Introverts are often stereotyped as quiet, reserved individuals who are excellent listeners. While this may be true for some introverts some of the time, not all introverts are great listeners.
I am indeed an introvert and can come across as a good listener, as I may not say a lot or be economical with my words when I do. But I have had to work on improving my listening, because while I may look like I’m listening, I may:
- be thinking about what to say next
- be finding solutions to the problems that others are sharing
- be worried about how I’m going to say what I’m about to say
- be anxious about what others might think of me or if I said something they disagree with
- be lost in my own thoughts about whatever is being discussed or something else entirely!
While Quietly Powerful Leaders I interviewed shared with me that listening was a critical leadership strength for them, some did tell me that they had to work on it, like I did.
Introversion and listening skills are not necessarily correlated. Here are 5 reasons why not all introverts are great listeners all the time:
- Too absorbed in their own thoughts. While introverts are often characterised as being more introspective and thoughtful than extroverts, these qualities do not necessarily translate into strong listening if they are too focused on their own thoughts and internal dialogue. While introverts may appear to be quiet and attentive, they may actually be lost in their own thoughts and not fully present in the conversation. Or, they may be overly attached to their own ideas. This can result in them missing important details or failing to fully understand the other person’s perspective. In this sense, introversion can actually be a hindrance to effective listening.

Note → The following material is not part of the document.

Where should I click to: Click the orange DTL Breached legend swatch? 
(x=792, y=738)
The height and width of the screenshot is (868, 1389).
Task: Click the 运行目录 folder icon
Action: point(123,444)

- Social discomfort. While introverts may enjoy quiet and solitude, they still need social interaction and connection. However, social situations can be stressful and overwhelming for some introverts, particularly in larger, noisier groups, which can make it difficult for them to fully engage in conversations. This can lead to them withdrawing, appearing distant or uninterested in what others are saying.
- Pressure to perform. Some introverts may feel the pressure perform as they have been told to speak up more or believe they need to. This pressure is amplified when introverts are worried that they may be put on the spot. It causes stress, increases cortisol, the stress hormones in the body, which reduces the capacity to use the thinking part of our brain. The mind is more focused on worrying about what to say next and gets in the way of being present and attentive to what is happening.
- Preference for deeper conversations. Introverts tend to enjoy discussions that are focused on ideas and concepts, rather than small talk or superficial topics. As a result, they may tune out in conversations that they do not find engaging or intellectually stimulating. This can result in them being perceived as disinterested or aloof, even though they are great listeners in another context.
- Missing skills. While introverts may be more inclined to listen than extroverts, this does not mean that they automatically possess excellent listening skills. Being a good listener requires active engagement and an openness to receiving what others are saying. These skills are developed and are not unique to introverts, as extroverts can also possess them. In order to be a good listener, we need to actively engage in the conversation, ask questions, be curious, show genuine interest in what the other person is saying, and be open to different perspectives, especially when we disagree with someone.
- Being a good listener requires skill, courage and awareness and is a skill that needs to be developed and practiced, regardless of whether you are an introvert, an extrovert or anywhere in between.
If you are an introvert, though, you are doing yourself a disservice by not developing and excelling in this quiet superpower of listening.
Being quieter can be an advantage as you create space for others to speak, are less likely to interrupt and more likely to think about what people have shared. But if you’re not listening well because you are not fully present, you’re wasting this advantage. This is why I work with quiet professionals to grow their inner strength and presence to become Quietly Powerful, not just be quiet.
When you develop yourself on the inside to be more aware and manage your thinking and emotional state, when you are more comfortable within yourself, you can be fully present and be an excellent listener. Only then can you use your quiet nature as your leadership strength.
As an introvert, are you aware of times when you are not present enough to listen well? Do you know how to manage your mental and emotional states to become a great listener?